== Records supplied ==
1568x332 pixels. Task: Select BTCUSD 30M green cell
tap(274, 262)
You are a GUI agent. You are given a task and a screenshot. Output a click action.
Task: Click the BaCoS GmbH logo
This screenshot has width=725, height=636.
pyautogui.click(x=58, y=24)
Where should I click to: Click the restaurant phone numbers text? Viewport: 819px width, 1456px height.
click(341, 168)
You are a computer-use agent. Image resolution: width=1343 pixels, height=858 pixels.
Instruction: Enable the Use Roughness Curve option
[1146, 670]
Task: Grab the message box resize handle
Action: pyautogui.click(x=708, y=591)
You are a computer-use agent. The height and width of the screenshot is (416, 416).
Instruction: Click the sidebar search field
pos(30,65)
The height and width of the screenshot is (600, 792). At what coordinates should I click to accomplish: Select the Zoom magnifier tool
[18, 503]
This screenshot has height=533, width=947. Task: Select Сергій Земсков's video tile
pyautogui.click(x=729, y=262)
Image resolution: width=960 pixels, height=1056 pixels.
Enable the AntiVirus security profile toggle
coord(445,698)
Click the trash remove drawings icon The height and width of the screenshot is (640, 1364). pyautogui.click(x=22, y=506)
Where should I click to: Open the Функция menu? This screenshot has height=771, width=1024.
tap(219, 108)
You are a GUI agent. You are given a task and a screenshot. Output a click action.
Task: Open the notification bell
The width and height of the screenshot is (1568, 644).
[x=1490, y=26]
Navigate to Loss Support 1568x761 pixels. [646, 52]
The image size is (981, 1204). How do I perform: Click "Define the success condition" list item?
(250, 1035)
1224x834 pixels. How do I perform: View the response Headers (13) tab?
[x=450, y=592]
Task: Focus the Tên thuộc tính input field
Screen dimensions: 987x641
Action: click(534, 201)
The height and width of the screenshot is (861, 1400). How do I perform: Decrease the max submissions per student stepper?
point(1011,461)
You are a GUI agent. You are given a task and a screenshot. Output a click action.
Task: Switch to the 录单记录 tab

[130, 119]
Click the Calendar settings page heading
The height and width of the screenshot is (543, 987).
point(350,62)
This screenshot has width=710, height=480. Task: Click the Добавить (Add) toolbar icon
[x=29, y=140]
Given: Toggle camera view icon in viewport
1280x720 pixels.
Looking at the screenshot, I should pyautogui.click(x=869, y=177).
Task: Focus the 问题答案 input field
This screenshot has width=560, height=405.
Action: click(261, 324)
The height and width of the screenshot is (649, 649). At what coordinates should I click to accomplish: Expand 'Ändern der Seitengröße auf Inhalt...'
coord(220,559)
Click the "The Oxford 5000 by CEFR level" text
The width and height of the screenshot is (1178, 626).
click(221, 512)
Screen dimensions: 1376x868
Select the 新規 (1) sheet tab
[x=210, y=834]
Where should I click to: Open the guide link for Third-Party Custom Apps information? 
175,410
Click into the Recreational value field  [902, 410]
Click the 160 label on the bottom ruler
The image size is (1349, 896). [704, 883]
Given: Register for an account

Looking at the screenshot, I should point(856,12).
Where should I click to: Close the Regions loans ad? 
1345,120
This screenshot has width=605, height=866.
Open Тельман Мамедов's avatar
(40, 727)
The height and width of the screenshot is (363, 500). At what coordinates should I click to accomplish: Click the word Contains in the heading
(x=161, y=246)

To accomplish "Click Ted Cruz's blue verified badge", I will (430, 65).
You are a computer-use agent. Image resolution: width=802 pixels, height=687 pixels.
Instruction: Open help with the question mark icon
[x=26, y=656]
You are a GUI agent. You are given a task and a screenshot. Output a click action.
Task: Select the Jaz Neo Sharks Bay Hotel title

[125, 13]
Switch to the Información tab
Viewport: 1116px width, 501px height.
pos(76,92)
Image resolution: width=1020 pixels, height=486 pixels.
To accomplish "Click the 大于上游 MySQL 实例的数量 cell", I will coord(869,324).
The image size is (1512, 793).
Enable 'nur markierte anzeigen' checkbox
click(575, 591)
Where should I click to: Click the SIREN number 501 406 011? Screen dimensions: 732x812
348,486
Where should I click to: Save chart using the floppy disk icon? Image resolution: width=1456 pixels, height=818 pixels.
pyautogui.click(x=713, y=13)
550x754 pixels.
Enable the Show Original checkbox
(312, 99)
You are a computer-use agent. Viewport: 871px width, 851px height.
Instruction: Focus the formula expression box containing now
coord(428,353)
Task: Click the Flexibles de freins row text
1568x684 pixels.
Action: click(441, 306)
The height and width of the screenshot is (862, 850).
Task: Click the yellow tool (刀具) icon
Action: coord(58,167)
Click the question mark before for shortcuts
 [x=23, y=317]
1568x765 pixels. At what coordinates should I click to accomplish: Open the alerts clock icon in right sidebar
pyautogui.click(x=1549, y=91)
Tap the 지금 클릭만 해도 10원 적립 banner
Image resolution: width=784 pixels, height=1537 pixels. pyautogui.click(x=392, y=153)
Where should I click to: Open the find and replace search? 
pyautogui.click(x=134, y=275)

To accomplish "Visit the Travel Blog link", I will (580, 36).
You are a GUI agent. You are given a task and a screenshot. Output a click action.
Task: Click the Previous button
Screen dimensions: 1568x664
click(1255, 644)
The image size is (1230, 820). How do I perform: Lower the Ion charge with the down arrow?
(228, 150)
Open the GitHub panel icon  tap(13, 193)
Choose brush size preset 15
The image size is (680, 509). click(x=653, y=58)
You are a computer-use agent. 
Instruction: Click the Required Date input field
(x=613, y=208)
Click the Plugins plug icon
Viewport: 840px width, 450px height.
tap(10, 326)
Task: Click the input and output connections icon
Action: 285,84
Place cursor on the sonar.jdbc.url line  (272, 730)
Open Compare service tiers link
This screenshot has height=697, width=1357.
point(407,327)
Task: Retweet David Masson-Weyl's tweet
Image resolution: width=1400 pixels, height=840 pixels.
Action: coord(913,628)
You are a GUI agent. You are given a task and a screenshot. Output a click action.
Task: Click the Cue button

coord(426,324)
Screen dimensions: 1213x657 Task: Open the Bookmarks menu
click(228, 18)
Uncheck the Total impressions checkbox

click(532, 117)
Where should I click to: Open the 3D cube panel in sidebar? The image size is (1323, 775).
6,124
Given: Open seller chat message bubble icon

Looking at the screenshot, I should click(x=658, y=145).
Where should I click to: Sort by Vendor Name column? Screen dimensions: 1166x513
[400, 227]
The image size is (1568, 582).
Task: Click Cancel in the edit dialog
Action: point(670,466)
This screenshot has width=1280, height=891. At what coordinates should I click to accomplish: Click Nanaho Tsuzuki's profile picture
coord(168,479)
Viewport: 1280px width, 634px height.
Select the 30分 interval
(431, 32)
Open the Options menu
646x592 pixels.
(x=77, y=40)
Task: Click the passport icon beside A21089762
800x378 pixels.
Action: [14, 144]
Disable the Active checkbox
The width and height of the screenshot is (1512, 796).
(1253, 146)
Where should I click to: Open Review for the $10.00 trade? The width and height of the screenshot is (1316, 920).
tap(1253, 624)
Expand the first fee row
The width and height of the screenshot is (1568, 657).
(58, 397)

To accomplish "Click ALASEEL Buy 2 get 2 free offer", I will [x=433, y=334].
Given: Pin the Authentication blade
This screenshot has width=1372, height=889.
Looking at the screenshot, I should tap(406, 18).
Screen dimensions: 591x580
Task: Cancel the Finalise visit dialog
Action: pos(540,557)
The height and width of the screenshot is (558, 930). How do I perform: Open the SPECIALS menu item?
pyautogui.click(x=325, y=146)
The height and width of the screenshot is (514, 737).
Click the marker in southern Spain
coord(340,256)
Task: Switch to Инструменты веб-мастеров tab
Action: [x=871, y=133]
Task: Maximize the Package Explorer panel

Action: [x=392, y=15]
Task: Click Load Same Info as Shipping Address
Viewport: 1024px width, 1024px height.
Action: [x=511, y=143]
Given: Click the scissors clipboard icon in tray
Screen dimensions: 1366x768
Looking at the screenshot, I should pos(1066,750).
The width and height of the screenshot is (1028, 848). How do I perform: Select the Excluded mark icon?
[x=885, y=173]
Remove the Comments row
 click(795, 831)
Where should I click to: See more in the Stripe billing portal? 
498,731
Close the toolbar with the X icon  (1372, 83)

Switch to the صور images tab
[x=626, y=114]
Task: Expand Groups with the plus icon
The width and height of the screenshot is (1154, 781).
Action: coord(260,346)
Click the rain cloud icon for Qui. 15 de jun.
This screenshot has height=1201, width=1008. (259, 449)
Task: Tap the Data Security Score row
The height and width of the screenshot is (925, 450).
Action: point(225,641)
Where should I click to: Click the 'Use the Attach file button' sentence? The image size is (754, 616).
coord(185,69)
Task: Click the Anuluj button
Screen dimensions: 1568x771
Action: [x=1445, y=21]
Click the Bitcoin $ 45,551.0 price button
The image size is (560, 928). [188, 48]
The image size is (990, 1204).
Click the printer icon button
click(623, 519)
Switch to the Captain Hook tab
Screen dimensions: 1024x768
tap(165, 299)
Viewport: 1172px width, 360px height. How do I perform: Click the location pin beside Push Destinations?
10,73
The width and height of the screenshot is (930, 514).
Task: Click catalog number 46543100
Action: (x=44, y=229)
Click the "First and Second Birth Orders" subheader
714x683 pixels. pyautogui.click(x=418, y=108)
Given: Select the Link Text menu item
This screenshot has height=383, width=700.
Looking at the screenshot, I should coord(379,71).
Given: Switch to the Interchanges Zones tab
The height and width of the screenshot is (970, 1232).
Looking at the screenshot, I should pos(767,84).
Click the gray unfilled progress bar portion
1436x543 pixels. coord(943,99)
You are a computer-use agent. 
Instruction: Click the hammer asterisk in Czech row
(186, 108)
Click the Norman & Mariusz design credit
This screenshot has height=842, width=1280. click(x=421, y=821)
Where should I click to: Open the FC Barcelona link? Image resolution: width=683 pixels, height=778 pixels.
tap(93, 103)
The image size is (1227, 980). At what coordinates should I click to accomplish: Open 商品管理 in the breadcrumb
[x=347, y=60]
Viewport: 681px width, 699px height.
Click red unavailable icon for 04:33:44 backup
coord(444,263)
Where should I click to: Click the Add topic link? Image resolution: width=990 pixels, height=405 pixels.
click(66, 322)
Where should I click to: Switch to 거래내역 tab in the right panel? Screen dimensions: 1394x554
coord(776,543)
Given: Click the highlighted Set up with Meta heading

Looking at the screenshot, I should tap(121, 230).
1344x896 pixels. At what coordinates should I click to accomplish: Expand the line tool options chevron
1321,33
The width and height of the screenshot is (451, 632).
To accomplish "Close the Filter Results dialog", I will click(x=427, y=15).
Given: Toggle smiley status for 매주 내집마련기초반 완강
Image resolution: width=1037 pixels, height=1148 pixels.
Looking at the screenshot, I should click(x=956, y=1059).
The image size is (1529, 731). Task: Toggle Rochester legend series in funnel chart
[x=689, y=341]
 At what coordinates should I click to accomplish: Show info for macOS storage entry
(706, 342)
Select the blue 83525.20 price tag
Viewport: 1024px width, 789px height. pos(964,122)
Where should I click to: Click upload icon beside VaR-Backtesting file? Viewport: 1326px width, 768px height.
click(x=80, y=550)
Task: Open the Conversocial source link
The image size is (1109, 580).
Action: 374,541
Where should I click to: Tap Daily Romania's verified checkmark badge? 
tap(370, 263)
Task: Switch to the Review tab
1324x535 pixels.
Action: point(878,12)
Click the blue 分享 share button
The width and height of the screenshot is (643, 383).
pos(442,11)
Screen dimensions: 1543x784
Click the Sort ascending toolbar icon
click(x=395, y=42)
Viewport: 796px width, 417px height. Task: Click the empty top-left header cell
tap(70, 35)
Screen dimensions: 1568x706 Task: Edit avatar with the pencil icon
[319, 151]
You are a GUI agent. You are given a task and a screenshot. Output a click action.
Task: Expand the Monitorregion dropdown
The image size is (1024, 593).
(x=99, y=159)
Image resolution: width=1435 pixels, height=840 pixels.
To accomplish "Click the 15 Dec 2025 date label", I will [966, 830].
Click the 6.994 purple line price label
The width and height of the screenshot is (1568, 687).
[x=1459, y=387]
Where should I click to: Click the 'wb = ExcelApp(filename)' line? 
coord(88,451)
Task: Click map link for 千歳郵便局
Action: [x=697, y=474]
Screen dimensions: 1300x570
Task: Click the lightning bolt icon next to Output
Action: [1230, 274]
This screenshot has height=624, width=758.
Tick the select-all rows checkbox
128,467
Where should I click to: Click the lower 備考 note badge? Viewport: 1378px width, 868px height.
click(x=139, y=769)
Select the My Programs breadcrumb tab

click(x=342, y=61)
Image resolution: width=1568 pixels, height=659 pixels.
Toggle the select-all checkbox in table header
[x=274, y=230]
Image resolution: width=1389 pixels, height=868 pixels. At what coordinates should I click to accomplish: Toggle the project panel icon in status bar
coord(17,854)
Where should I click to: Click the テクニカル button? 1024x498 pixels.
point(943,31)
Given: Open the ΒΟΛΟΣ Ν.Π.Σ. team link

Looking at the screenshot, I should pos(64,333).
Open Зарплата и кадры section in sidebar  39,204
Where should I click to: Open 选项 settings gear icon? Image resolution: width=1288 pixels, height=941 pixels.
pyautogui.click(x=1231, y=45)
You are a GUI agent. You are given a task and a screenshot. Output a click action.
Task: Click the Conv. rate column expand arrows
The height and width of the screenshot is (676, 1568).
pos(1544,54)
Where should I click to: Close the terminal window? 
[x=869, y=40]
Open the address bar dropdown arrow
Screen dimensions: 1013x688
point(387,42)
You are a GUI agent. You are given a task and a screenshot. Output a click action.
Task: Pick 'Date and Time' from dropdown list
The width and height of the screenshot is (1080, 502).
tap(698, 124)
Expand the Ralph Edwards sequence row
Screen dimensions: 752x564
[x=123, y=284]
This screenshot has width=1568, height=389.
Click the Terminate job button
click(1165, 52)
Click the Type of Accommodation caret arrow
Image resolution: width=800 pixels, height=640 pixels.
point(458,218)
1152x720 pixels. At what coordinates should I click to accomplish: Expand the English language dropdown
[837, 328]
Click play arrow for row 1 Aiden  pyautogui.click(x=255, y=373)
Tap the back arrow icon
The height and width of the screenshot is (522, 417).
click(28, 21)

== Work task ==
Please restate word for word the lines of the material above, beginning with the one that holds "Click the Terminate job button" and ending with the last.

== Response box ==
Click the Terminate job button
click(1165, 52)
Click the Type of Accommodation caret arrow
Image resolution: width=800 pixels, height=640 pixels.
point(458,218)
1152x720 pixels. At what coordinates should I click to accomplish: Expand the English language dropdown
[837, 328]
Click play arrow for row 1 Aiden  pyautogui.click(x=255, y=373)
Tap the back arrow icon
The height and width of the screenshot is (522, 417).
click(28, 21)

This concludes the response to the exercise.